Provided passage
Swarming

While these posts have generally been about elevating your debugging abilities to Yoda-like stature, today I will like to riff a bit on swarming.

For those not familiar with the term, swarming refers to assembling a large group of people on a problem in order to come to some kind of resolution. Ideally, a swarm should have the following basic properties:

  1. There should be a decent number of individuals to bring lots of "eyes" on the problem.
  2. There should not be so many humans that a large number of them are sitting idle, twiddling their thumbs.
  3. There should be a wide representation of skills and SMEs (Subject Matter Experts) in the swarm.
  4. There needs to be a good (single!) communication channel for the swarm.

Eyes on the prize

The point of a swarm is to bring different perspectives on a problem. While it is possible to swarm with as little as two people, generally that won't be as effective as a larger group. That said, I have found that the very act of verbalizing a problem to even a single person not intimately familiar with an issue can be a catalyst to uncovering a solution.

Generally an effective swarm will have a half-dozen or so people.

Of course, there is no hard and fast rule here, so it is probably more instructive to grok the basic principle rather than slavishly follow some prescription. The effectiveness of the swarm comes primarily from the different perspectives of the people involved. There will probably be one person that is driving the group (as a master debugger, that may be you). But think of a swarm as a brainstorming exercise, where no idea is "stupid". Get stuff out on the table and look at everything.

Remember that scene in "Apollo 13" where they are trying to figure out how to not kill the astronauts? Someone dumps a bunch of hardware on the table, and the engineers around that table try to figure out a solution to the air scrubbing problem. That was a swarm.

On the flip side, a swarm can be too large when a significant number of people are not contributing. This can be a waste of time but, frankly, if a problem is important enough to swarm then maybe that is a cost worth paying. You'll need to decide that for yourself, but when we look at communication later, this might be less of an issue than you may think.

Problem details
Please render this sentence from the post on swarming into Spanish: "Generally an effective swarm will have a half-dozen or so people."

Material
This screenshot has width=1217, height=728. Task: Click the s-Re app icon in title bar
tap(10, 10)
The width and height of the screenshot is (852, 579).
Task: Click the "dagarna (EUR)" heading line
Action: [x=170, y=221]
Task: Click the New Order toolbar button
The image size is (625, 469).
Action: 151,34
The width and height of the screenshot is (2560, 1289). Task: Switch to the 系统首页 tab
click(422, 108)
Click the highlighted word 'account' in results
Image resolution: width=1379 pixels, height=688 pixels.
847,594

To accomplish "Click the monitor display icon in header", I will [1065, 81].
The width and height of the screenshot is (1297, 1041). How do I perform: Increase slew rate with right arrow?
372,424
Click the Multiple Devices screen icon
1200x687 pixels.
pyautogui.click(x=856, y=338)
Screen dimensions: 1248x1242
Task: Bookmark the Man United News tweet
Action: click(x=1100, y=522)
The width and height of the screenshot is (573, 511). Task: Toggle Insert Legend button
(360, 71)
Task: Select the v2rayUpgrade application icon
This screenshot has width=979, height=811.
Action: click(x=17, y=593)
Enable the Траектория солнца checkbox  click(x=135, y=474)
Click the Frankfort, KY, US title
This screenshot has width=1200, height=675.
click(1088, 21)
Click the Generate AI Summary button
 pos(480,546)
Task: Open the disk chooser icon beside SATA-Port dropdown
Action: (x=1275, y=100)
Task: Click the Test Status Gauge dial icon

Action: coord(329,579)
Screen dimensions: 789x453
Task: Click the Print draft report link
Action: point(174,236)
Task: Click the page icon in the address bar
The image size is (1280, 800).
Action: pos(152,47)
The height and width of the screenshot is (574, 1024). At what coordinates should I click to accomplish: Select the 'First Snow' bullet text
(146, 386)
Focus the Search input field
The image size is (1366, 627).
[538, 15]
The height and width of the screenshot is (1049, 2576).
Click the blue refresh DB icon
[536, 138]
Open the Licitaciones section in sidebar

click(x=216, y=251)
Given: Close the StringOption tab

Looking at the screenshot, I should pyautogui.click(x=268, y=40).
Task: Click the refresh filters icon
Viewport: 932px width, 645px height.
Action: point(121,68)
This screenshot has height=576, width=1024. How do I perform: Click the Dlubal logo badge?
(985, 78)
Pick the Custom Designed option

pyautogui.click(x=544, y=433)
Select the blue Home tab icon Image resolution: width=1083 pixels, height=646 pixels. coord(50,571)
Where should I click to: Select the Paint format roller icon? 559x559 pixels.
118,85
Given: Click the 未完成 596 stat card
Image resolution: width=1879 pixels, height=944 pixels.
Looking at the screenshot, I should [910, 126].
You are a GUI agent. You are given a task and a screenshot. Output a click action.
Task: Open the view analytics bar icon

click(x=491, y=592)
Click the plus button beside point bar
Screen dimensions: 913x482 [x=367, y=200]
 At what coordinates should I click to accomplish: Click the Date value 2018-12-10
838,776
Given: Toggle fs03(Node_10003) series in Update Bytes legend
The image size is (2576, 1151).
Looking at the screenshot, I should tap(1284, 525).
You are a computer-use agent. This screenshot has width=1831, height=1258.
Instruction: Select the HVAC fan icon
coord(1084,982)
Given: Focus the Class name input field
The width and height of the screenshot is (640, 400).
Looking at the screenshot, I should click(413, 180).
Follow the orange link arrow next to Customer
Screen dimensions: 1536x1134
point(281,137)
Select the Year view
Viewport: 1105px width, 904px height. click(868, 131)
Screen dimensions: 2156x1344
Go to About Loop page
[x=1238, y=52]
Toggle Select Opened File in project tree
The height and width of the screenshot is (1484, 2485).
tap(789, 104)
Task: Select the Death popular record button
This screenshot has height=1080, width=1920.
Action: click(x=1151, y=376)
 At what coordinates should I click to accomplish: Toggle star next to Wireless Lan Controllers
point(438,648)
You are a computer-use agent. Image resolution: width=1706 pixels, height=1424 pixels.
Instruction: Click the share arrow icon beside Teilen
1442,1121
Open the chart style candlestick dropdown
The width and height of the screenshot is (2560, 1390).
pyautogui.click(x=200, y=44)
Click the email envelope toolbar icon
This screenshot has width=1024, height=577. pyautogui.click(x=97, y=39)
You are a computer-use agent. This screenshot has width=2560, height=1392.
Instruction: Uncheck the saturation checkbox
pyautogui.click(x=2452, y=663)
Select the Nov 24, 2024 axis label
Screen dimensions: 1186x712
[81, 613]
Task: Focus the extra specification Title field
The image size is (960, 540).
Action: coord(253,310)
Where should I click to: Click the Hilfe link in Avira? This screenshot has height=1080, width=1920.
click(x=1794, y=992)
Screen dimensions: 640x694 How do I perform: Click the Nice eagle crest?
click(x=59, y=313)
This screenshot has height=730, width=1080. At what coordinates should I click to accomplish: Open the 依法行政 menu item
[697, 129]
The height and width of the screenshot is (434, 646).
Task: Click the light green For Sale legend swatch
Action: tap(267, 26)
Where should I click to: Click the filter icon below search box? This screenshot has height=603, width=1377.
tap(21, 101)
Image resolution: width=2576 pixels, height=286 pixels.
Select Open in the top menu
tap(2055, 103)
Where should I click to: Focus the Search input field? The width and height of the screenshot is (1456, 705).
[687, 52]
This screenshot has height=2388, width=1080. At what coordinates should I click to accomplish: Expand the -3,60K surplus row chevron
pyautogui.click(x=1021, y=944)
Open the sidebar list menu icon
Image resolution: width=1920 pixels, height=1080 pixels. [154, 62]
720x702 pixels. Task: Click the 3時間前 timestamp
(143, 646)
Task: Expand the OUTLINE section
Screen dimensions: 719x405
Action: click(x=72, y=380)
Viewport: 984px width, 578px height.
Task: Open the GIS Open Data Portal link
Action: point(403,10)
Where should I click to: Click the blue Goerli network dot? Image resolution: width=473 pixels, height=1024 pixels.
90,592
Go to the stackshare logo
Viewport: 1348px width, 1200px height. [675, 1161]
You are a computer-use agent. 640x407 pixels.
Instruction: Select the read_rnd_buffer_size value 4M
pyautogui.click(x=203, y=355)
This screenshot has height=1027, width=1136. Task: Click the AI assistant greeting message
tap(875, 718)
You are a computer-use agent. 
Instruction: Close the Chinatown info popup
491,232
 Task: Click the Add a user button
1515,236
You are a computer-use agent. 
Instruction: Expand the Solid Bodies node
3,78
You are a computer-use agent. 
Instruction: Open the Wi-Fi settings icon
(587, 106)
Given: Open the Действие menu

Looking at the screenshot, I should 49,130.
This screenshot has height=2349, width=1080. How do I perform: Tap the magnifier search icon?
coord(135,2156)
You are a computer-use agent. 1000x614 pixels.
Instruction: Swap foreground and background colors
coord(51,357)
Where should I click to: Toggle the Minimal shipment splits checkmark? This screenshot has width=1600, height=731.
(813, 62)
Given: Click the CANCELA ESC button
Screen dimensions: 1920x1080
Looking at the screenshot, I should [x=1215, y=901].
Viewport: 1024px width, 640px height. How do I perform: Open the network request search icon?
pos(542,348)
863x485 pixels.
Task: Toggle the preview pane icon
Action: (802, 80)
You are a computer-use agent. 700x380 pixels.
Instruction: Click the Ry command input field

Answer for the task
Por lo general, un enjambre eficaz tendrá media docena de personas, más o menos.